▼

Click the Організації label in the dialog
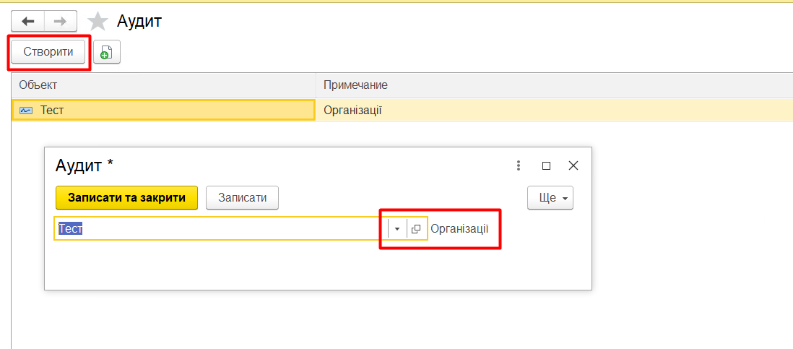The width and height of the screenshot is (793, 349). [x=459, y=229]
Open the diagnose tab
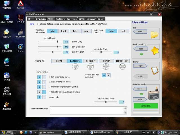This screenshot has height=135, width=180. [x=91, y=19]
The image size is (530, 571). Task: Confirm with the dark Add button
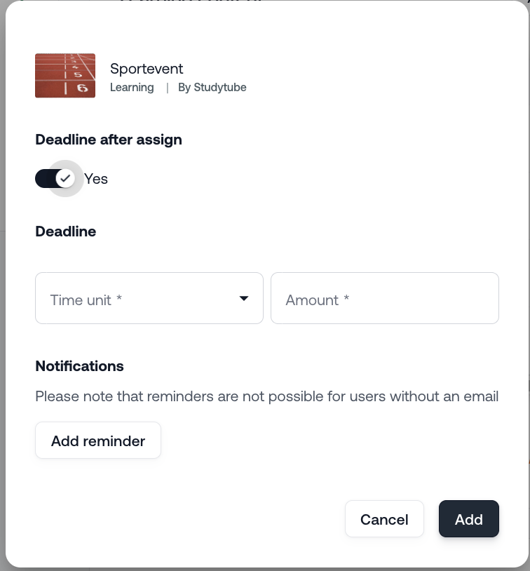(468, 519)
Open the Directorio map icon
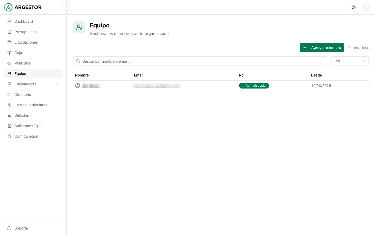375x235 pixels. tap(9, 95)
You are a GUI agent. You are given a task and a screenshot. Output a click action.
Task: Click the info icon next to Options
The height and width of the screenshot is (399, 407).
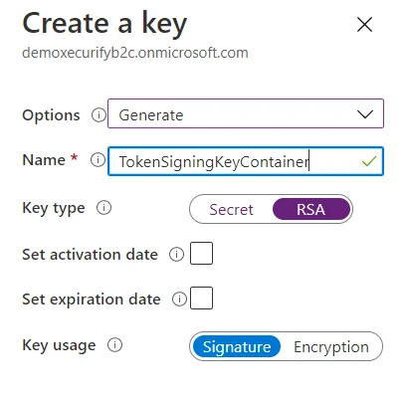point(99,115)
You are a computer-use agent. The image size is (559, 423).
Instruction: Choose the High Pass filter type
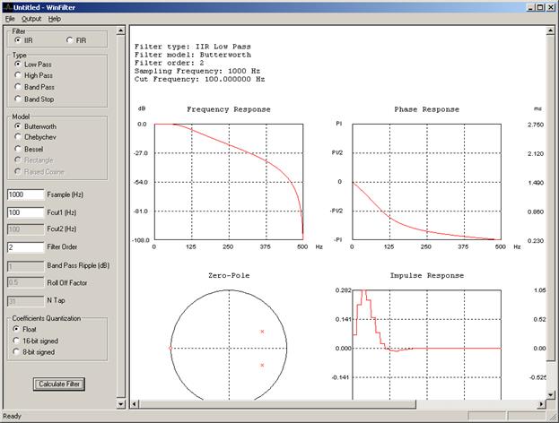[17, 75]
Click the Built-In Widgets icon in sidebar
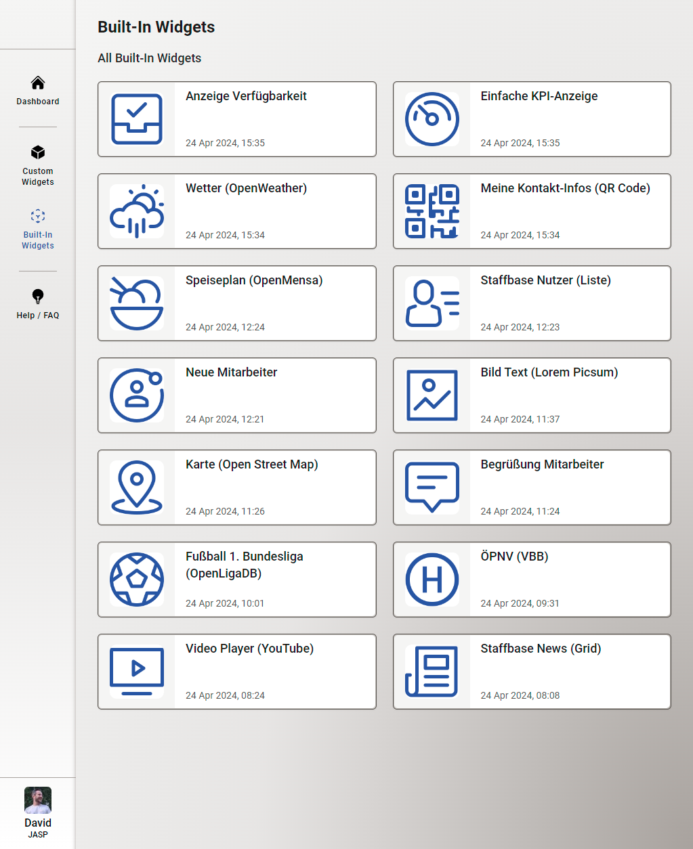Screen dimensions: 693x849 pos(37,215)
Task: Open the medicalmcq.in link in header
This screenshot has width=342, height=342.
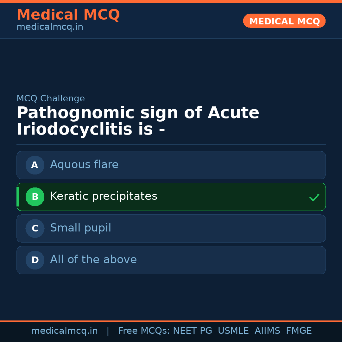Action: 49,27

▲

Task instructions:
Within the material, how many lines hold the string "agent"? Give the number by itself.

The answer:
2